About the song: “Someone told me once that you don’t mess around with Mercer County, Ohio, residents’ religion, guns and alcohol. The county has a high consumption rate of beer but also very high church donations, and usually those two things don’t happen at the same time.”
With more than 30 years of experience driving truck (straight truck and then tractor-trailer since 1987), Paul Marhoefer’s songs usually come from a common source: “I get some of my ideas for songs from old drivers and sometimes from myself, because I’m an old truck driver, too.”
He initially got into music when he was about 20 years old. He learned to play guitar after seeing a Harry Chapin concert and said to himself, “That’s what I want to do.”
Marhoefer, 55, of Losantville, Indiana, hauls reefer for Moeller Trucking. He has taken a couple of years off from trucking for various office jobs, but keeps on coming back to the road.
Marhoefer and his wife, Denise, are fans of the Texas singer-songwriter tradition and in 2014, they formed a group of investors to host Ray Wylie Hubbard at a concert in Hagerstown, Indiana. Marhoefer was Hubbard’s opening act. Photo by Lorri Markum.
Don Whatley
Song he submitted: “Tears of Pride”
Why he chose this song: “All of my other songs are about the trucking life. But this song is special. I dedicated it to our military and their families and was part of a compilation that was sponsored by the USO and sent to the troops in Afghanistan.”

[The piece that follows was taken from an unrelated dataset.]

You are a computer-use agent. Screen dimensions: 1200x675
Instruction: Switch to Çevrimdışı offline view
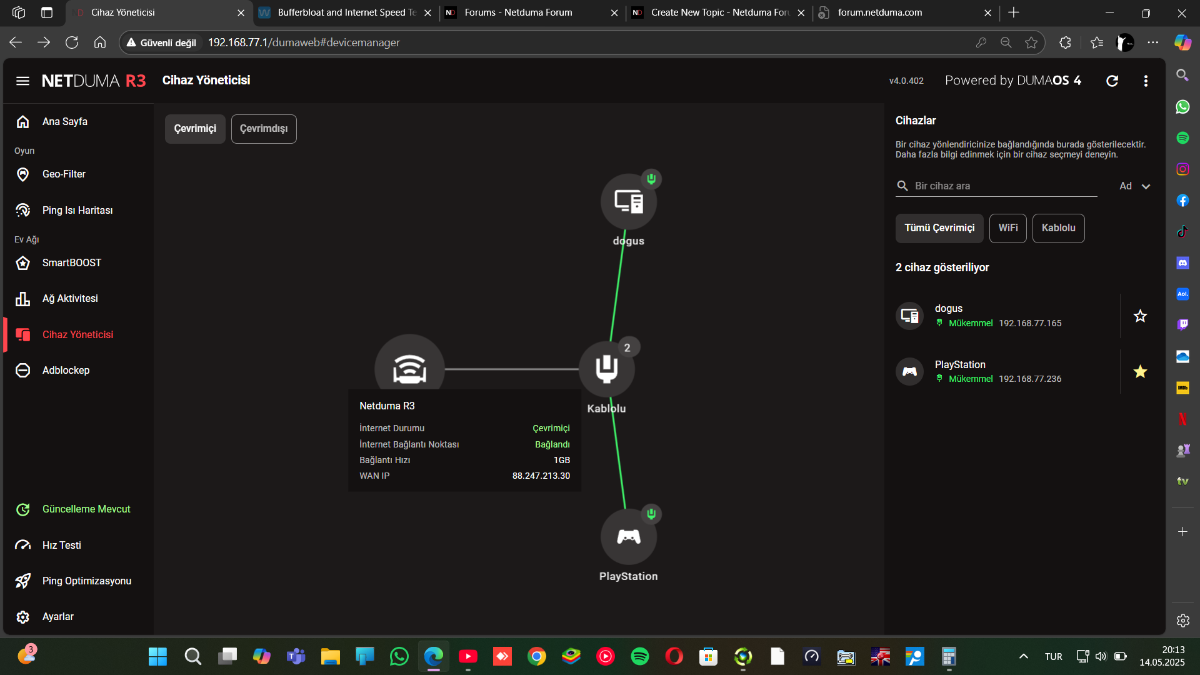pyautogui.click(x=264, y=129)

Don Whatley, 64, drives for Douglas Transportation out of Mesquite, Texas. The 31-year veteran driver is a singer/songwriter who likes telling his life story set to country music. He says his wife Carol inspires most of his songs. Her favorite song is, “Honey Do,” about all the chores waiting for him when he gets back home. He says he also like to tell funny stories between sets.
He was 12 years old when he was inspired to pick up the guitar and start writing songs after seeing the Beatles play on the Ed Sullivan Show. “I was so impressed and have played music, written songs, played in bands and performed ever since then,” he says.
Don Whatley self-released a studio album named “American Trucker,” which is full of his original compositions.